Figure 2. Effects of ageing on innate immune PRR signalling.

TLR and NLRP3 signalling pathways are depicted, with NF-κB-dependent pathways indicated in blue and type I interferon pathways indicated in red. With aging, elevated levels of PRR ligands (DAMPs) arising from cell damage, necrosis, lipotoxicity or other causes contribute to an elevated pro-inflammatory state, as manifested by increased basal levels of proinflammatory cytokines that may result in part from both TLR and NLRP3 signalling. Such basal activation may restrict responsiveness to new pathogens or vaccines, resulting in innate immune failure and impaired adaptive immune responses. Changes in protein expression for TLR1 and TLR5 in humans are indicated; results in mice suggest either a widespread decrease in TLR gene expression, or preserved expression with changes in intracellular signaling proteins (e.g. p38 MAP kinase).
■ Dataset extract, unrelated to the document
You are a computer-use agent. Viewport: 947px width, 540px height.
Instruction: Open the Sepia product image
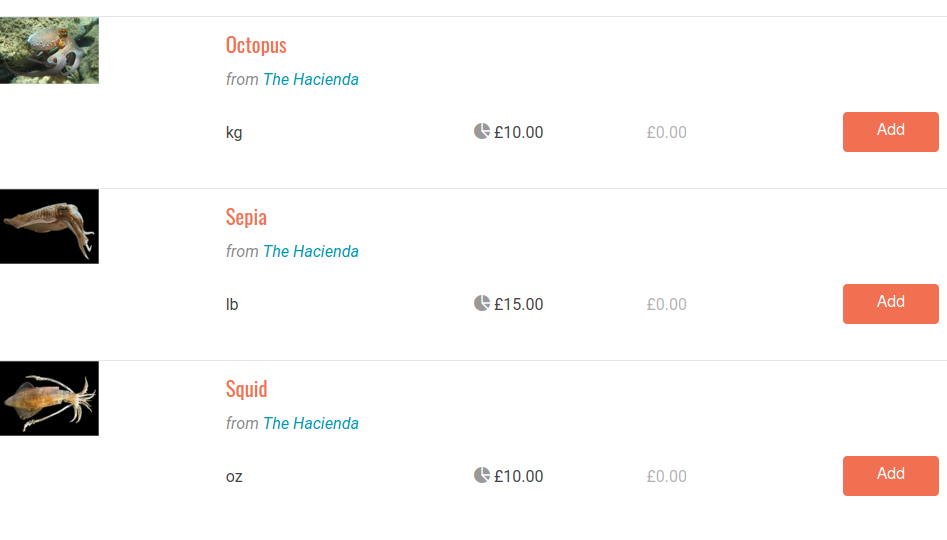click(x=49, y=226)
Abbreviations: TLR—Toll-like Receptor; IFNAR—type I Interferon receptor; MyD88—myeloid differentiation primary response 88; TRIF—Toll/IL1 receptor domain-containing adapter-inducing interferon-β; TRAM—TRIF-related adaptor molecule; IRF3—interferon regulatory factor 3; IRF7—interferon regulatory factor 7; NLRP3—NOD-like receptor family, pyrin domain containing 3; ASC—Apoptosis-associated speck-like protein containing a CARD.